News Update

After three wildfires and a pandemic, Santa Rosa superintendent is ready to retire

As are other superintendents who are retiring in high, if not record, numbers this year, Santa Rosa City Schools Superintendent Diann Kitamura is worn out from the challenges of guiding her district through a pandemic.

Diann Kitamura

But few district leaders have had to deal with the series of calamities that Kitamura has faced during her 5½ years as superintendent of the 16,000-student district. If she were a military leader, her uniform would be covered with Meritorious Service Medals for the campaigns she led: the devastating Tubbs fire in 2017, followed by the Kincade fire in 2019 and the Glass fire in 2020 that destroyed more than 800 students’ and staff members’ homes.

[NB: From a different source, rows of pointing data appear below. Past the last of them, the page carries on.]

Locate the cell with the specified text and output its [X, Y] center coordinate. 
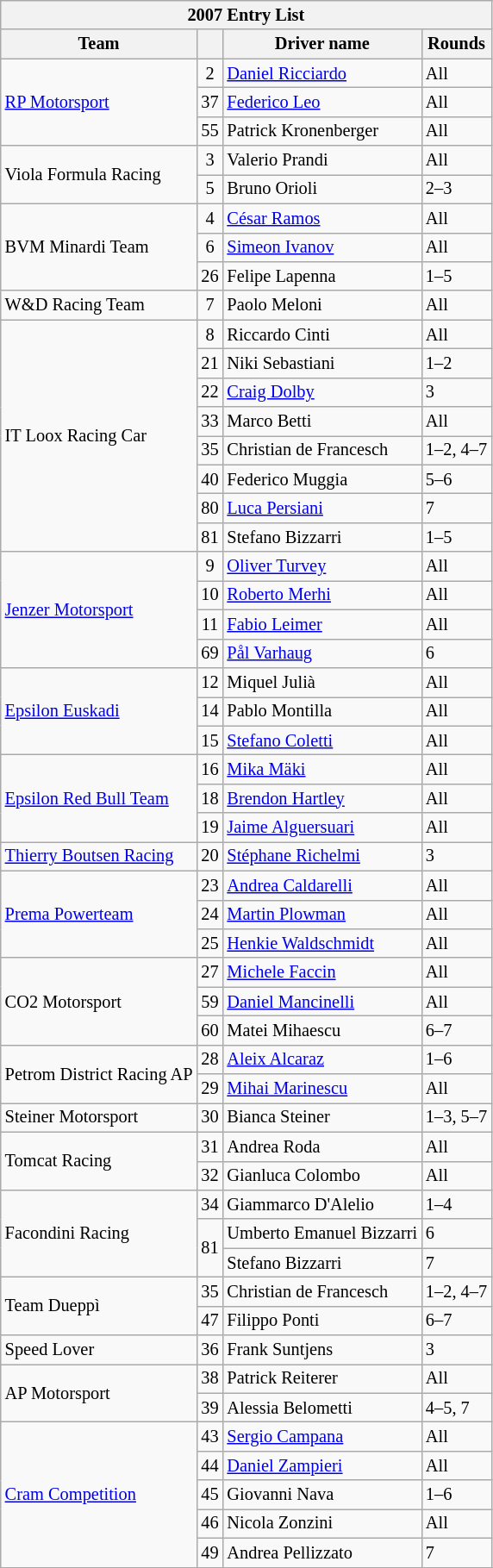
69 [209, 653]
32 [209, 1176]
60 [209, 1030]
14 [209, 711]
29 [209, 1089]
59 [209, 1002]
Mihai Marinescu [322, 1089]
Patrick Reiterer [322, 1378]
Riccardo Cinti [322, 334]
Craig Dolby [322, 392]
10 [209, 595]
Team Dueppì [99, 1305]
Cram Competition [99, 1495]
Oliver Turvey [322, 566]
Speed Lover [99, 1350]
46 [209, 1523]
Nicola Zonzini [322, 1523]
Felipe Lapenna [322, 276]
1–3, 5–7 [457, 1117]
8 [209, 334]
47 [209, 1320]
Daniel Ricciardo [322, 73]
AP Motorsport [99, 1393]
20 [209, 856]
Stéphane Richelmi [322, 856]
CO2 Motorsport [99, 1002]
Viola Formula Racing [99, 174]
Fabio Leimer [322, 624]
Matei Mihaescu [322, 1030]
21 [209, 363]
Umberto Emanuel Bizzarri [322, 1233]
1–2 [457, 363]
25 [209, 943]
Tomcat Racing [99, 1160]
Federico Muggia [322, 479]
39 [209, 1407]
Michele Faccin [322, 972]
34 [209, 1204]
Marco Betti [322, 421]
Driver name [322, 44]
Prema Powerteam [99, 914]
Stefano Coletti [322, 740]
11 [209, 624]
Paolo Meloni [322, 305]
IT Loox Racing Car [99, 436]
César Ramos [322, 218]
19 [209, 827]
Niki Sebastiani [322, 363]
4 [209, 218]
W&D Racing Team [99, 305]
Filippo Ponti [322, 1320]
4–5, 7 [457, 1407]
37 [209, 102]
55 [209, 131]
27 [209, 972]
Andrea Roda [322, 1146]
28 [209, 1059]
Epsilon Red Bull Team [99, 798]
22 [209, 392]
Andrea Caldarelli [322, 885]
23 [209, 885]
Pablo Montilla [322, 711]
Jaime Alguersuari [322, 827]
24 [209, 914]
80 [209, 508]
Daniel Zampieri [322, 1465]
Henkie Waldschmidt [322, 943]
45 [209, 1495]
Brendon Hartley [322, 798]
Andrea Pellizzato [322, 1552]
40 [209, 479]
Facondini Racing [99, 1232]
RP Motorsport [99, 102]
Miquel Julià [322, 682]
2007 Entry List [247, 15]
Alessia Belometti [322, 1407]
Gianluca Colombo [322, 1176]
18 [209, 798]
Thierry Boutsen Racing [99, 856]
Team [99, 44]
5–6 [457, 479]
Bruno Orioli [322, 189]
Bianca Steiner [322, 1117]
31 [209, 1146]
BVM Minardi Team [99, 247]
2 [209, 73]
26 [209, 276]
9 [209, 566]
33 [209, 421]
Simeon Ivanov [322, 247]
38 [209, 1378]
1–4 [457, 1204]
Steiner Motorsport [99, 1117]
2–3 [457, 189]
Jenzer Motorsport [99, 610]
Daniel Mancinelli [322, 1002]
Epsilon Euskadi [99, 710]
16 [209, 769]
Martin Plowman [322, 914]
Roberto Merhi [322, 595]
Pål Varhaug [322, 653]
Sergio Campana [322, 1437]
Mika Mäki [322, 769]
Federico Leo [322, 102]
Giammarco D'Alelio [322, 1204]
Valerio Prandi [322, 160]
Frank Suntjens [322, 1350]
Petrom District Racing AP [99, 1074]
43 [209, 1437]
15 [209, 740]
12 [209, 682]
Patrick Kronenberger [322, 131]
Aleix Alcaraz [322, 1059]
36 [209, 1350]
44 [209, 1465]
Giovanni Nava [322, 1495]
Rounds [457, 44]
Luca Persiani [322, 508]
5 [209, 189]
30 [209, 1117]
49 [209, 1552]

Having reached age 62, Kitamura, a well-respected leader in Sonoma County, is calling it quits, ostensibly to care for her elderly mother. But, she acknowledged in a profile by Education Week writer Stephen Sawchuk, the frustration of dealing with changing, perplexing Covid health guidelines and the stress of parents’ irreconcilable, conflicting demands to reopen schools have gotten to her.

“For me, I don’t want to become bitter. I don’t want to become angry about the people I love and adore, with a community I adore,” she said. “It’s better for me, just knowing how much I know about the community and schools, to let someone come in and have a fresh brain about it all.”

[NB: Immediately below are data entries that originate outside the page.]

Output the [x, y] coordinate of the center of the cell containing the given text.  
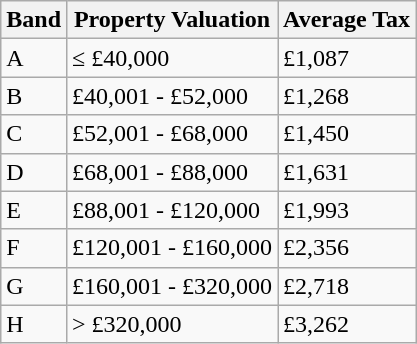
£160,001 - £320,000 [172, 286]
£3,262 [347, 324]
£40,001 - £52,000 [172, 96]
B [34, 96]
H [34, 324]
G [34, 286]
D [34, 172]
Property Valuation [172, 20]
£52,001 - £68,000 [172, 134]
£1,268 [347, 96]
£88,001 - £120,000 [172, 210]
£2,356 [347, 248]
£1,450 [347, 134]
£1,631 [347, 172]
C [34, 134]
> £320,000 [172, 324]
≤ £40,000 [172, 58]
F [34, 248]
£1,087 [347, 58]
Average Tax [347, 20]
£2,718 [347, 286]
Band [34, 20]
A [34, 58]
£120,001 - £160,000 [172, 248]
£1,993 [347, 210]
E [34, 210]
£68,001 - £88,000 [172, 172]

Although she is fourth-generation born in Yuba City, Kitamura experienced the struggles of low-income English learners who comprise a third of elementary students in her district. Her mother and siblings spent World War II in an internment camp for Japanese Americans, and she was raised for a time in a resettlement camp, where, interacting with farmworkers from Mexico, she learned Spanish and spoke it fluently, along with English and Japanese. Despite being multi-lingual, she was put in a lower reading track with other non-white kids. She eventually pursued a teaching credential in agriculture at Chico State, with a commitment to raising all students’ expectations.

One of her legacies is the Integrated Wellness Center. Created in the wake of the Tubbs fire, its free counseling and social services will position the district to respond to the post-pandemic needs of students and their families this fall.